Take\(\mathop {\lim }\limits_{n \to \infty } \) on both sides,

\(\begin{aligned}\mathop {\lim }\limits_{n \to \infty } \left| {\frac{{{a_{n + 1}}}}{{{a_n}}}} \right| &= \mathop {\lim }\limits_{n \to \infty } \left| {\frac{{{{( - 1)}^{n + 1}}(n + 1){x^{n + 1}}}}{{{{( - 1)}^n}n{x^n}}}} \right|\\ &= \mathop {\lim }\limits_{n \to \infty } \left| {( - 1)\frac{{(n + 1)x}}{n}} \right|\\ &= \mathop {\lim }\limits_{n \to \infty } \left( {\left( {\frac{n}{n} + \frac{1}{n}} \right)|x|} \right)\\ &= \mathop {\lim }\limits_{n \to \infty } \left( {\left( {1 + \frac{1}{n}} \right)|x|} \right)\end{aligned}\)

Apply the ratio test,

\(\begin{aligned}\mathop {\lim }\limits_{n \to \infty } \left( {\left( {1 + \frac{1}{n}} \right)|x|} \right) &= \left( {\left( {1 + \frac{1}{\infty }} \right)|x|} \right)\\ &= ((1 + 0)|x|)\\ &= |x|\end{aligned}\)

The series \(\sum\limits_{n = 1}^\infty {{{( - 1)}^n}} n{x^n}\) converges as\({\rm{|x| < 1}}\).

Therefore, the radius of convergence is\(R = 1\), and the interval is\({\rm{( - 1,1)}}\).

Let\({\rm{x = - 1}}\) be the endpoint of the interval.

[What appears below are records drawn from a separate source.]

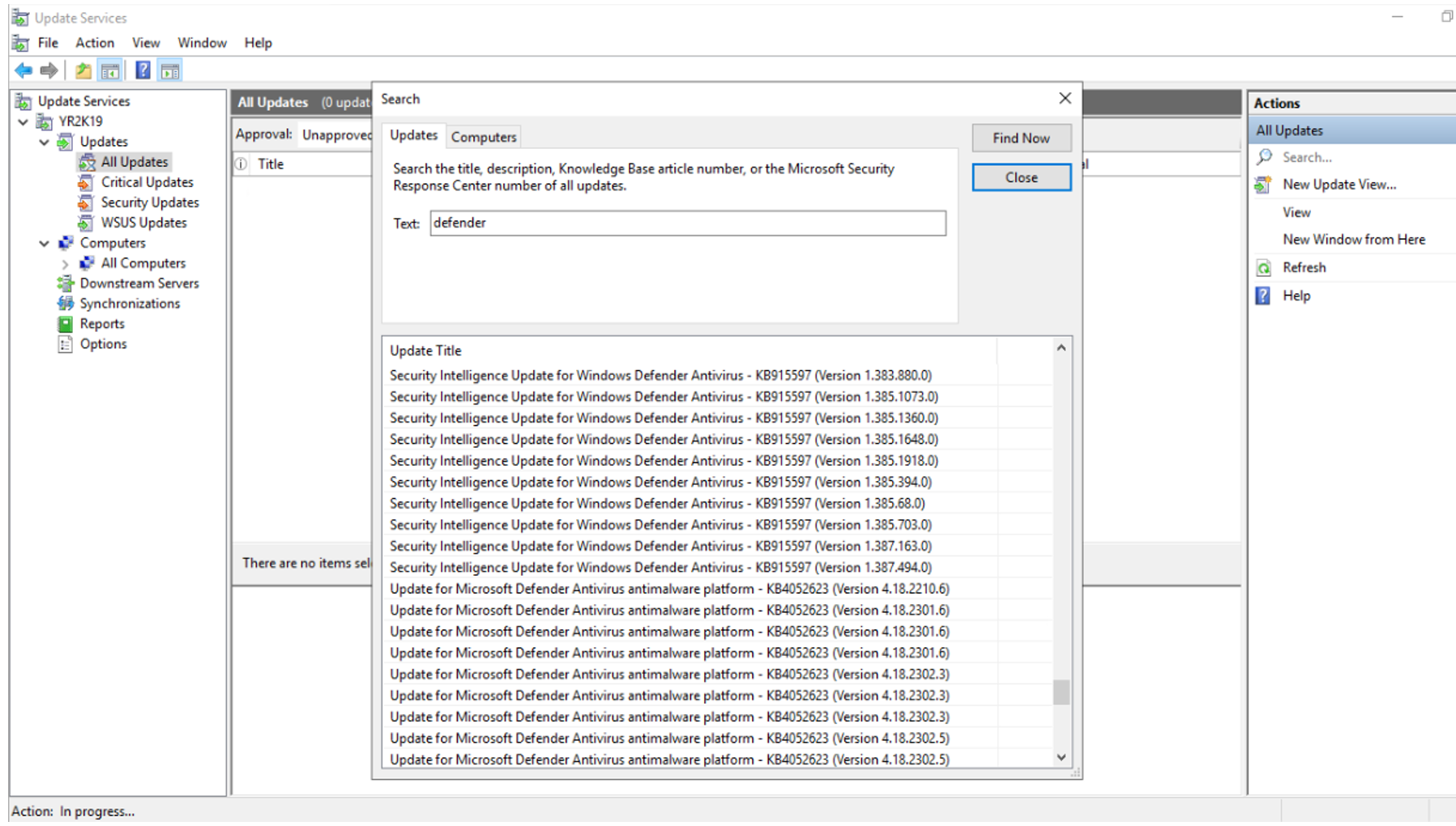
Task: Expand the All Computers node
Action: click(x=65, y=264)

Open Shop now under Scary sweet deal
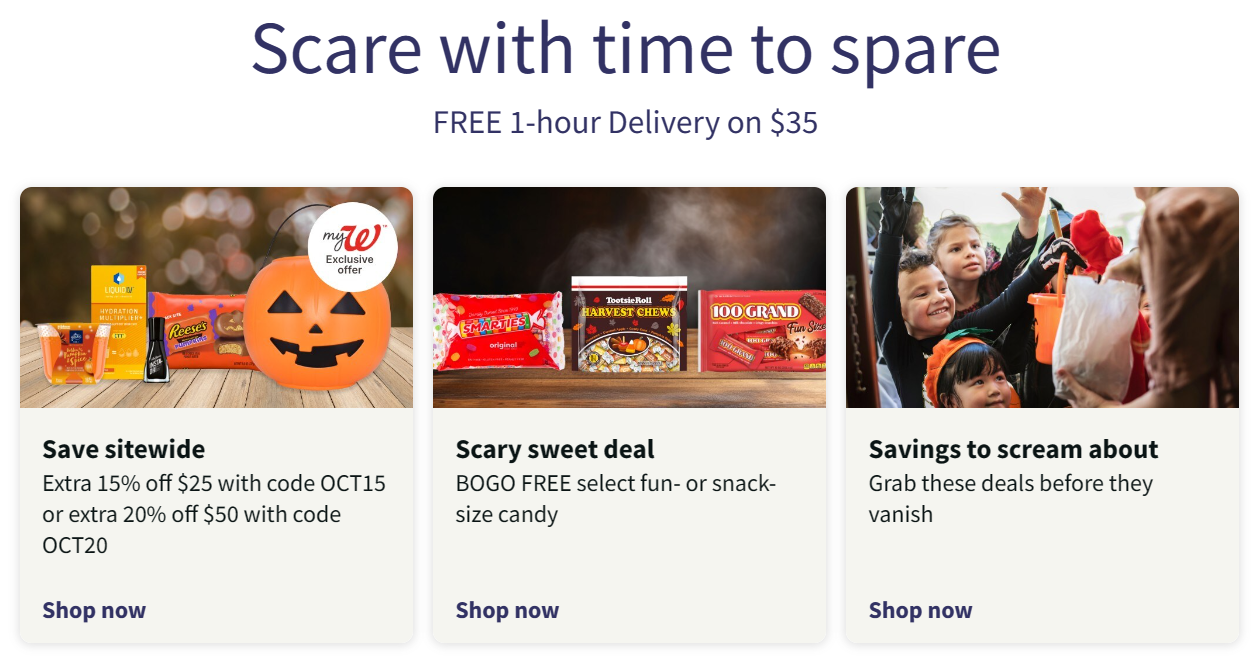(x=507, y=610)
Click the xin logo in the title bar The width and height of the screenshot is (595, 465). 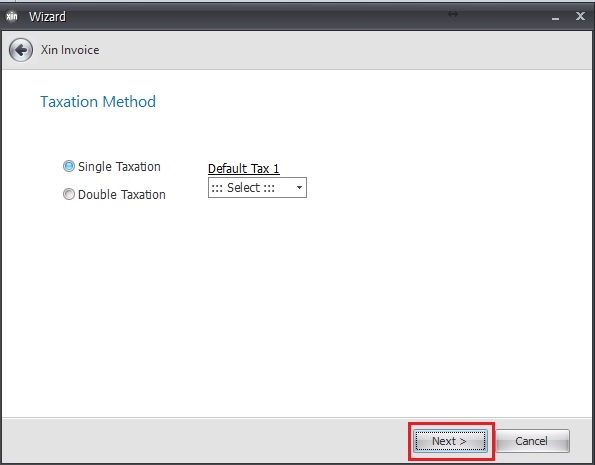pos(12,16)
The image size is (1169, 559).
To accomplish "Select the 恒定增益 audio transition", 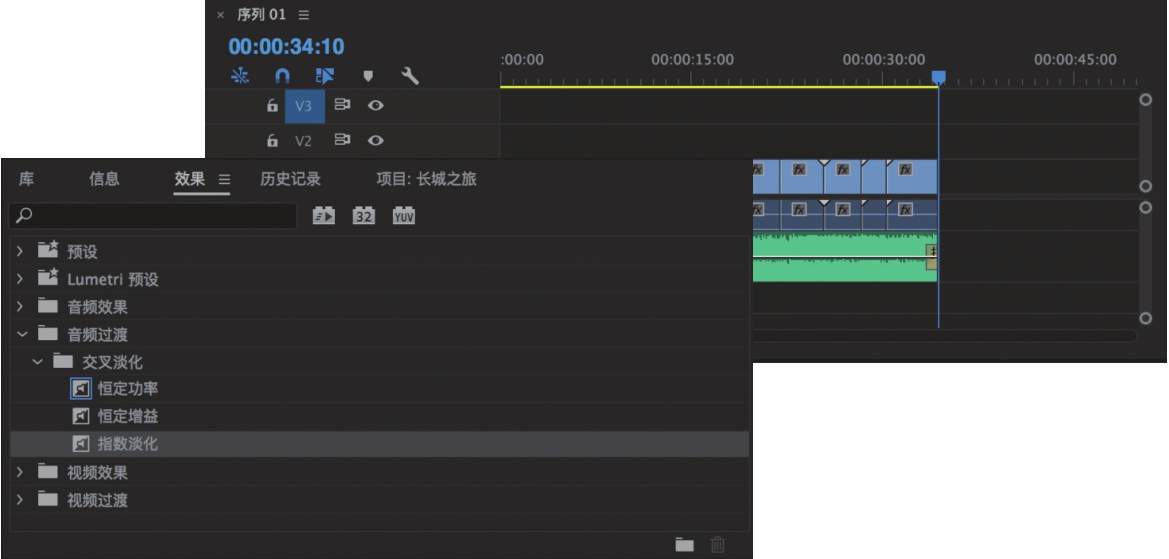I will [126, 416].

Then, the series becomes,

\(\begin{aligned}\sum\limits_{n = 1}^\infty {{{( - 1)}^n}} n{x^n} &= \sum\limits_{n = 1}^\infty {{{( - 1)}^n}} n{( - 1)^n}\\ &= \sum\limits_{n = 1}^\infty {((} - 1)( - 1){)^n}n\\ &= \sum\limits_{n = 1}^\infty {{1^n}} n\\ &= \sum\limits_{n = 1}^\infty n \end{aligned}\)

Then the series approaches to\(\infty \), which is a divergence series.

Let \({\rm{x = 1}}\) be the endpoint of the interval. Then, the series becomes,

\(\begin{aligned}\sum\limits_{n = 1}^\infty {{{( - 1)}^n}} n{x^n} &= \sum\limits_{n = 1}^\infty {{{( - 1)}^n}} n{(1)^n}\\ &= \sum\limits_{n = 1}^\infty {{{( - 1)}^n}} n\end{aligned}\)

The limit does not exist when\(n \to \infty \). Thus, the series diverges.

Therefore, the endpoints cannot consider for the interval of convergence as the limit does not exist.

Hence, the required interval of the convergence is\({\rm{I = ( - 1,1)}}\).